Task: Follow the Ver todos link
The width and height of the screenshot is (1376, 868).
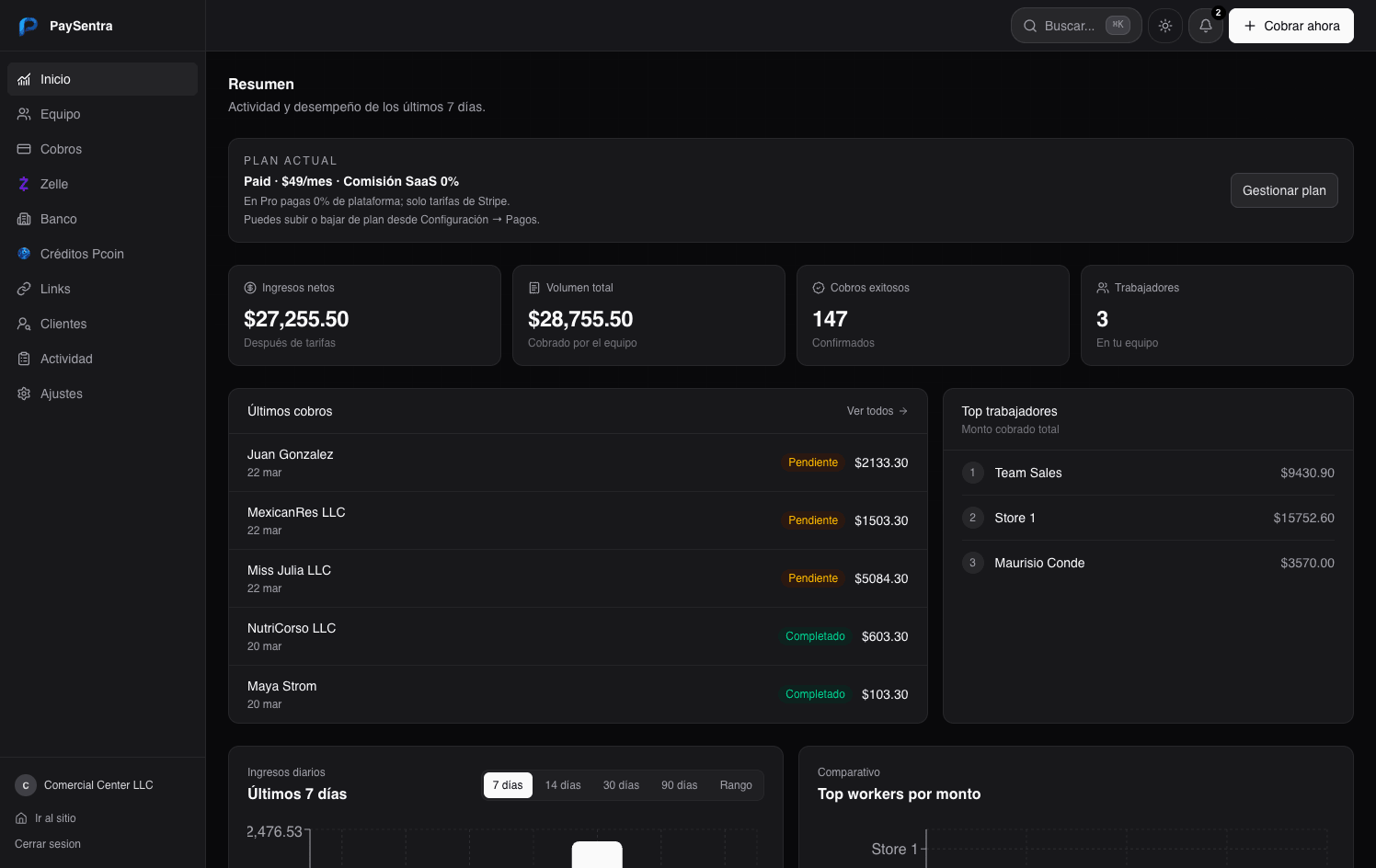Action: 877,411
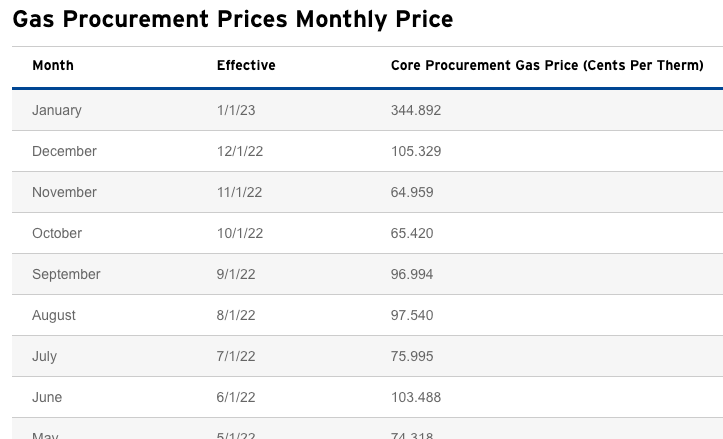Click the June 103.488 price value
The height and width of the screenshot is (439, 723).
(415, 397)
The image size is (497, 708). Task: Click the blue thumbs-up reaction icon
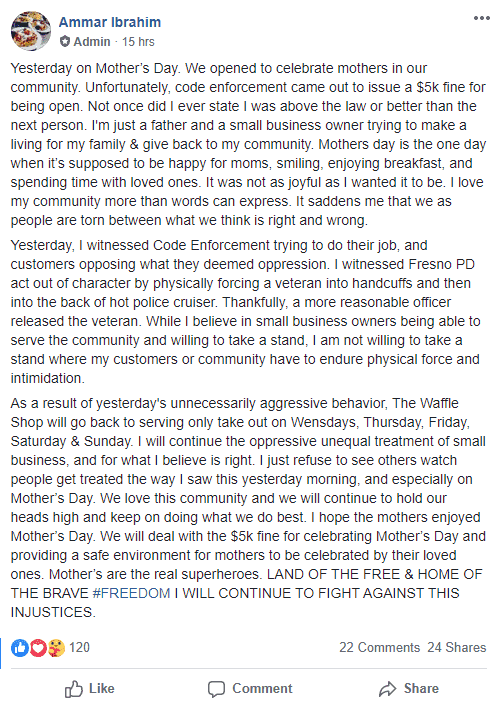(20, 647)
********
_Task statement_
Copy nothing but the lines from the one containing "The width and" through the last line of the listing above, transcribed exactly and with no pictures.

_Answer space_
The width and height of the screenshot is (1376, 868).
Action: 877,411
Click the June 103.488 price value
The height and width of the screenshot is (439, 723).
(415, 397)
The image size is (497, 708). Task: Click the blue thumbs-up reaction icon
(20, 647)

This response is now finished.